*** Exercise input Section Begins ***

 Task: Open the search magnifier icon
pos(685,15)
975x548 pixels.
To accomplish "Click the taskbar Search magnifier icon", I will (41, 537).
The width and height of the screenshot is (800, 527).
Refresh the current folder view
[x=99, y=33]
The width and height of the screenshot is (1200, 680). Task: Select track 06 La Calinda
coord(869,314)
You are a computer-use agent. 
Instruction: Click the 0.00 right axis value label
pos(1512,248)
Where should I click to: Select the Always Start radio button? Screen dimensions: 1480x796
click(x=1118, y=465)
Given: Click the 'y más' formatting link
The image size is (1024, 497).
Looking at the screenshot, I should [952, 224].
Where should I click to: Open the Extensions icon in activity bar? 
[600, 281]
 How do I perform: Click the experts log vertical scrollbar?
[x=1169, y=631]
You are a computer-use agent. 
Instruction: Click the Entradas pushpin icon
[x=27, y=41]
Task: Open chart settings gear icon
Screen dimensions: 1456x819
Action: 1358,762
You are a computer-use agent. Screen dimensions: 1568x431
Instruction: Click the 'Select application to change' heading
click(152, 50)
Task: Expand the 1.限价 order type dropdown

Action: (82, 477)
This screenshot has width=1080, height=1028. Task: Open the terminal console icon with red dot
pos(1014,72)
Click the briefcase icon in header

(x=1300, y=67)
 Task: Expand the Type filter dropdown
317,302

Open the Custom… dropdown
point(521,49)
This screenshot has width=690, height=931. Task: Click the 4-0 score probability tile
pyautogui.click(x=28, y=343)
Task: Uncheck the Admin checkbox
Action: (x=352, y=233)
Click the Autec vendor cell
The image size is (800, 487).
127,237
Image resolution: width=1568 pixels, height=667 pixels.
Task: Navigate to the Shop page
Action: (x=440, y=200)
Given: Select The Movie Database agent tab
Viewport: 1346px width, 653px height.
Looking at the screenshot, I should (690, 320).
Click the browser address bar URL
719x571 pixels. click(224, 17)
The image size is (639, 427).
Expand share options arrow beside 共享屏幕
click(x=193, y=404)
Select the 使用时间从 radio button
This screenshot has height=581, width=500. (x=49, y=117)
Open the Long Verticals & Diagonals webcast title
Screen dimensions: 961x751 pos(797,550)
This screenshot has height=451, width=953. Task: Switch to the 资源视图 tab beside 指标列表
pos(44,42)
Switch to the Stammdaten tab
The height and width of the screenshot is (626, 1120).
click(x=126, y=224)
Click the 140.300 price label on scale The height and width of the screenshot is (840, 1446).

*** Exercise input Section Ends ***

### Task goal
Extract exactly the leading lines of the data, stopping at and including the line with "The image size is (639, 427).".

### Task answer
 Task: Open the search magnifier icon
pos(685,15)
975x548 pixels.
To accomplish "Click the taskbar Search magnifier icon", I will (41, 537).
The width and height of the screenshot is (800, 527).
Refresh the current folder view
[x=99, y=33]
The width and height of the screenshot is (1200, 680). Task: Select track 06 La Calinda
coord(869,314)
You are a computer-use agent. 
Instruction: Click the 0.00 right axis value label
pos(1512,248)
Where should I click to: Select the Always Start radio button? Screen dimensions: 1480x796
click(x=1118, y=465)
Given: Click the 'y más' formatting link
The image size is (1024, 497).
Looking at the screenshot, I should [952, 224].
Where should I click to: Open the Extensions icon in activity bar? 
[600, 281]
 How do I perform: Click the experts log vertical scrollbar?
[x=1169, y=631]
You are a computer-use agent. 
Instruction: Click the Entradas pushpin icon
[x=27, y=41]
Task: Open chart settings gear icon
Screen dimensions: 1456x819
Action: 1358,762
You are a computer-use agent. Screen dimensions: 1568x431
Instruction: Click the 'Select application to change' heading
click(152, 50)
Task: Expand the 1.限价 order type dropdown

Action: (82, 477)
This screenshot has width=1080, height=1028. Task: Open the terminal console icon with red dot
pos(1014,72)
Click the briefcase icon in header

(x=1300, y=67)
 Task: Expand the Type filter dropdown
317,302

Open the Custom… dropdown
point(521,49)
This screenshot has width=690, height=931. Task: Click the 4-0 score probability tile
pyautogui.click(x=28, y=343)
Task: Uncheck the Admin checkbox
Action: (x=352, y=233)
Click the Autec vendor cell
The image size is (800, 487).
127,237
Image resolution: width=1568 pixels, height=667 pixels.
Task: Navigate to the Shop page
Action: (x=440, y=200)
Given: Select The Movie Database agent tab
Viewport: 1346px width, 653px height.
Looking at the screenshot, I should (690, 320).
Click the browser address bar URL
719x571 pixels. click(224, 17)
The image size is (639, 427).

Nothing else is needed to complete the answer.